** Opening PROVIDED RECORDS block **
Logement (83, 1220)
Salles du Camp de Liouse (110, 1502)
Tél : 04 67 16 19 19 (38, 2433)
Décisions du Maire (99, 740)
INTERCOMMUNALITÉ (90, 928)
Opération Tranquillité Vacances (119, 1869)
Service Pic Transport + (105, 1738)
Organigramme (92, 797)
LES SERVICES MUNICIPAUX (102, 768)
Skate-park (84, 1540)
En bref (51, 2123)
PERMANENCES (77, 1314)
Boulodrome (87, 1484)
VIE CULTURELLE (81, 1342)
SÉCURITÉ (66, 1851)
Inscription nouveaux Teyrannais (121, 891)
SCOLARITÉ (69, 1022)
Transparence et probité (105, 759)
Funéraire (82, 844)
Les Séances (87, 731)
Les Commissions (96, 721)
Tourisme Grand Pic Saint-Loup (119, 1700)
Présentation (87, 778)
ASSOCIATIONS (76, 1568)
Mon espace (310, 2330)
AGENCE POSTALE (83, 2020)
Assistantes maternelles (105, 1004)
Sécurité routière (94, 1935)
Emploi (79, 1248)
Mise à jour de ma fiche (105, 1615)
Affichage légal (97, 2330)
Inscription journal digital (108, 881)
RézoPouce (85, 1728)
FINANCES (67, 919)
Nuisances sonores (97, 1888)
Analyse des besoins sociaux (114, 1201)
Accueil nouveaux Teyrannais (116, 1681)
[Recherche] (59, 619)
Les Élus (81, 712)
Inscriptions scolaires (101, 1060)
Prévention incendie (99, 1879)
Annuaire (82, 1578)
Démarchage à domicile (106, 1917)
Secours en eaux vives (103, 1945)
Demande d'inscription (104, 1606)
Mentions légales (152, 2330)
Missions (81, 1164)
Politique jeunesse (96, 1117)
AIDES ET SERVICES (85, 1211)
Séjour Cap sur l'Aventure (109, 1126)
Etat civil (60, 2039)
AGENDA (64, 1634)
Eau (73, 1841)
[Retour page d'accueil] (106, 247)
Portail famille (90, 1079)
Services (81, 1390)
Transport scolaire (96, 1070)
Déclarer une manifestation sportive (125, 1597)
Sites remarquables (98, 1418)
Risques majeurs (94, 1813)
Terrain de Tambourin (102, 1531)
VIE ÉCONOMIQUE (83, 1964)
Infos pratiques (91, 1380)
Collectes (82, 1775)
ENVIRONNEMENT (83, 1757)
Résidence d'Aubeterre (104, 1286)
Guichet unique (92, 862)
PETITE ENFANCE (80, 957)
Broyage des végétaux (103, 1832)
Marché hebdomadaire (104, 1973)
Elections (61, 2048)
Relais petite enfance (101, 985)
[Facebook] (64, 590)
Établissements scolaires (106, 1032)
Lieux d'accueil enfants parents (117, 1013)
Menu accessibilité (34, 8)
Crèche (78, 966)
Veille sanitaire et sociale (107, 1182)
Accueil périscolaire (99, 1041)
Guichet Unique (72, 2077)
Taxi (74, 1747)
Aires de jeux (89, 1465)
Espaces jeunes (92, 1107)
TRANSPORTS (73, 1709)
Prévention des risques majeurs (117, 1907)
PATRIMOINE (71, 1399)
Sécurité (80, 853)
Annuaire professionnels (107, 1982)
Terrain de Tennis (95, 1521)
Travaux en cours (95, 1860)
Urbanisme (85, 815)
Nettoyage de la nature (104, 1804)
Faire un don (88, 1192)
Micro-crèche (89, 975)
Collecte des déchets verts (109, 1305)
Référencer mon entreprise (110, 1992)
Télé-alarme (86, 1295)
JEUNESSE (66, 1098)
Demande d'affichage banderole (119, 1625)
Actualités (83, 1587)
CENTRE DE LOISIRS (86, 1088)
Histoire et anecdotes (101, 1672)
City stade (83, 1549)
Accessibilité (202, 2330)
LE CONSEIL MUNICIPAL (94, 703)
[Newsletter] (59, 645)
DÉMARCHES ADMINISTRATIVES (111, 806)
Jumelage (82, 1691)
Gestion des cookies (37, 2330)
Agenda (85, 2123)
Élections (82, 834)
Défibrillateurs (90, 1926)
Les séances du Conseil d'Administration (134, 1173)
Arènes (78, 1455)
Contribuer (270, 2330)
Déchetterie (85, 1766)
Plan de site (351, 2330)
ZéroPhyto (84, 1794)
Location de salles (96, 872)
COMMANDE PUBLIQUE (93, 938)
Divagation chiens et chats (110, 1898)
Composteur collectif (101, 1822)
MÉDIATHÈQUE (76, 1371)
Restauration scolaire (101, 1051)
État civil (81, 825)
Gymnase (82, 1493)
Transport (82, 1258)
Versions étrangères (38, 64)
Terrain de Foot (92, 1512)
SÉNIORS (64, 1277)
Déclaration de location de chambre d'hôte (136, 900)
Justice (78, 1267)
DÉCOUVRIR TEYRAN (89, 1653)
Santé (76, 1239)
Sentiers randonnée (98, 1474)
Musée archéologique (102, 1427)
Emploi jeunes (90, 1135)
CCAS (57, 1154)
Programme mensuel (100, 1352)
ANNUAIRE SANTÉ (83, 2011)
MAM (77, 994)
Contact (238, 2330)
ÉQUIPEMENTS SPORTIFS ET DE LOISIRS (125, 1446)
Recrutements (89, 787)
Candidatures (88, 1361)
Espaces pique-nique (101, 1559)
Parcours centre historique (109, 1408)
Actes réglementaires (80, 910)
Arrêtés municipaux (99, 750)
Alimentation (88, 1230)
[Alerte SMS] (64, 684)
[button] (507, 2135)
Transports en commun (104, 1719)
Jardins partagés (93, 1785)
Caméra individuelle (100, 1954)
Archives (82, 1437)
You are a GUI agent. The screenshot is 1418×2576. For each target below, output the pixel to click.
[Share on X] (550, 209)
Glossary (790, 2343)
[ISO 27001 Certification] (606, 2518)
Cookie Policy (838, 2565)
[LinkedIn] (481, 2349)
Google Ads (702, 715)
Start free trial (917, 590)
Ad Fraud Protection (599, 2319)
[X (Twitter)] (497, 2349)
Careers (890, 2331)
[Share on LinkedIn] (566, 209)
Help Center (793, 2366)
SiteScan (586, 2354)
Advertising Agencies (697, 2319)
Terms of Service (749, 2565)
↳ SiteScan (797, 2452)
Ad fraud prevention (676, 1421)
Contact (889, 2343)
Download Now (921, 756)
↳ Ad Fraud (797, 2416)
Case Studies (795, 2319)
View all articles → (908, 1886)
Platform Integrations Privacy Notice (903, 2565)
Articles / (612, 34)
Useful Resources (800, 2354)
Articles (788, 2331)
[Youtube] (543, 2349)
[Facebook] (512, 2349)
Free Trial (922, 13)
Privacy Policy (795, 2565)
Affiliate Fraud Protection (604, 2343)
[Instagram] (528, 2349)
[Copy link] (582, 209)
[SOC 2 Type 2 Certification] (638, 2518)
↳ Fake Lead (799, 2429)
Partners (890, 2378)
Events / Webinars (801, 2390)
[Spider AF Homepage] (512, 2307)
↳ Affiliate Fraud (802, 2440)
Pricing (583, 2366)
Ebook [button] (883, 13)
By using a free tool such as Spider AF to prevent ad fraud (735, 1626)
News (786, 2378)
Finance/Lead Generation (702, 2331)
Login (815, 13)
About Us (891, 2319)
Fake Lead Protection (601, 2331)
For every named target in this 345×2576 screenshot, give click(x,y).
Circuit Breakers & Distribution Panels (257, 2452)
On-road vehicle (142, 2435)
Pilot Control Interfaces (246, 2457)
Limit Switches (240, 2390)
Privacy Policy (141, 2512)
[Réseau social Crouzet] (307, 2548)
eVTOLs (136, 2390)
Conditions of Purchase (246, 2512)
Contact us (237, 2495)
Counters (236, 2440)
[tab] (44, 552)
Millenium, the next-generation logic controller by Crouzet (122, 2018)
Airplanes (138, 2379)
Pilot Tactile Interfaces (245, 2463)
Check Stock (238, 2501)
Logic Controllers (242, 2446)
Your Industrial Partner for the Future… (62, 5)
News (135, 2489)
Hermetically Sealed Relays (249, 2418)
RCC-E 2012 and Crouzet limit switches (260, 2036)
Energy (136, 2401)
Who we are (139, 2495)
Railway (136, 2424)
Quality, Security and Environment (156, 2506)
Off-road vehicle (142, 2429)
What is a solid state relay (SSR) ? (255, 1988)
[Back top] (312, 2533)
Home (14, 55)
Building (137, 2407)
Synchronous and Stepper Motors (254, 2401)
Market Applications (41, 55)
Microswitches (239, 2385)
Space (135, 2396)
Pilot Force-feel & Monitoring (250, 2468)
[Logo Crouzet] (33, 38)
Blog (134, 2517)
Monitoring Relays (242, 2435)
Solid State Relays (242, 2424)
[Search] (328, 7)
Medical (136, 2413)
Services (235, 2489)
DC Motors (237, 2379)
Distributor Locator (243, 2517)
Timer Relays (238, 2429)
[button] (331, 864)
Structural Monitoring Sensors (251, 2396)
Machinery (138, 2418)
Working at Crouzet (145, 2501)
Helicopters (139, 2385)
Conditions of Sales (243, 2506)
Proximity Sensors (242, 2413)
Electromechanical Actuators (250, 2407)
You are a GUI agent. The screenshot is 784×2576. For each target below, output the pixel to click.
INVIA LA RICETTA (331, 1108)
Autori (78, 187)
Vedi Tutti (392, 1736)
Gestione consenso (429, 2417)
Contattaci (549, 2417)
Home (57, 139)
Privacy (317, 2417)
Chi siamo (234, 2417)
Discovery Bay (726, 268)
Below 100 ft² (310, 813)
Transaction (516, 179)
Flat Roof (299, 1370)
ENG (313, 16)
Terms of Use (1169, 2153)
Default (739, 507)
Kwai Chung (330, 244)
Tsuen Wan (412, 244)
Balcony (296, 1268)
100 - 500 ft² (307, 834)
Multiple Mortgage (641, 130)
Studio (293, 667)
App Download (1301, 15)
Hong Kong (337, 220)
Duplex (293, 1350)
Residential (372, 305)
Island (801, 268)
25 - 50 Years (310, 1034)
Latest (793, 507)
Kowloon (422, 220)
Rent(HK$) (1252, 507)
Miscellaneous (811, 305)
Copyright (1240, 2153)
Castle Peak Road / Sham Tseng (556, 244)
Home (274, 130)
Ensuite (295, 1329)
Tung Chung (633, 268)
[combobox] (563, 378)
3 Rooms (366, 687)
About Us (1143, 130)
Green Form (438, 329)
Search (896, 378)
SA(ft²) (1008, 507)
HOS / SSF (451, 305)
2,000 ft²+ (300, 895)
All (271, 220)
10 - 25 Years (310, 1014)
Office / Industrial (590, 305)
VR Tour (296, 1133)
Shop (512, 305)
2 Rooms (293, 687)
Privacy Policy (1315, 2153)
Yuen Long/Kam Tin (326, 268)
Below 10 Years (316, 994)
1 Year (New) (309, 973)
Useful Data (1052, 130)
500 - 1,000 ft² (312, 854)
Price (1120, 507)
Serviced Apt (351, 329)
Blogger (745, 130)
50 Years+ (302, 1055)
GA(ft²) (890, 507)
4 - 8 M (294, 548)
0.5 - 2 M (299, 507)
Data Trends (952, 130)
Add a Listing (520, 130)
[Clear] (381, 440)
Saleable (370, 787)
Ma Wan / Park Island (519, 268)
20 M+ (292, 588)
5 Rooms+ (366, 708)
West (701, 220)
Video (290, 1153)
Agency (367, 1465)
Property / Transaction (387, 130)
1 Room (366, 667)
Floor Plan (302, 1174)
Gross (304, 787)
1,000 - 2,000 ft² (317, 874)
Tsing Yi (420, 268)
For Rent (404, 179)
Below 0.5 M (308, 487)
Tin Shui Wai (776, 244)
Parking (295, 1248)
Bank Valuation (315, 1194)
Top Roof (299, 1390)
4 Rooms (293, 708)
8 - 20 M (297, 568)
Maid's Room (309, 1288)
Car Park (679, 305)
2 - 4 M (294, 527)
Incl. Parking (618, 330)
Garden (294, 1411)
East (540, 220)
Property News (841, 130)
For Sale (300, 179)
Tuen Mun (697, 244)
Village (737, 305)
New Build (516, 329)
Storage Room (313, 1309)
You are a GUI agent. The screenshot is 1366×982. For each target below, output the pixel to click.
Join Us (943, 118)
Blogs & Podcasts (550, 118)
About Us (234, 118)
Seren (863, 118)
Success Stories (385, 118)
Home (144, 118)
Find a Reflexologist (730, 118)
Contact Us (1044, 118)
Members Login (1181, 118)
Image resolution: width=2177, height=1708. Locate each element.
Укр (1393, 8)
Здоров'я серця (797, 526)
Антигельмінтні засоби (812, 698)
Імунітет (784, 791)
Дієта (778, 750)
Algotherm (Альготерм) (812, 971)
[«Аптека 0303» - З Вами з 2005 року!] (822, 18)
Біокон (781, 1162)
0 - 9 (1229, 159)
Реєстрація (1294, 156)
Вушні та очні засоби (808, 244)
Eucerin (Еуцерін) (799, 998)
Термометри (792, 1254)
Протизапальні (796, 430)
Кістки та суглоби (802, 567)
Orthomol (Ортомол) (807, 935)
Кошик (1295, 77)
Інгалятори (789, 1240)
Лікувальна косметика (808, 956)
** Closing PROVIDED RECORDS block **
- INSTRUCTIONS FOR THE TASK
Both end lines included, restate word for word the lines above from the line with "Autori (78, 187)" to the line with "[combobox] (563, 378)", and nothing else.

- YOUR RESPONSE
Autori (78, 187)
Vedi Tutti (392, 1736)
Gestione consenso (429, 2417)
Contattaci (549, 2417)
Home (57, 139)
Privacy (317, 2417)
Chi siamo (234, 2417)
Discovery Bay (726, 268)
Below 100 ft² (310, 813)
Transaction (516, 179)
Flat Roof (299, 1370)
ENG (313, 16)
Terms of Use (1169, 2153)
Default (739, 507)
Kwai Chung (330, 244)
Tsuen Wan (412, 244)
Balcony (296, 1268)
100 - 500 ft² (307, 834)
Multiple Mortgage (641, 130)
Studio (293, 667)
App Download (1301, 15)
Hong Kong (337, 220)
Duplex (293, 1350)
Residential (372, 305)
Island (801, 268)
25 - 50 Years (310, 1034)
Latest (793, 507)
Kowloon (422, 220)
Rent(HK$) (1252, 507)
Miscellaneous (811, 305)
Copyright (1240, 2153)
Castle Peak Road / Sham Tseng (556, 244)
Home (274, 130)
Ensuite (295, 1329)
Tung Chung (633, 268)
[combobox] (563, 378)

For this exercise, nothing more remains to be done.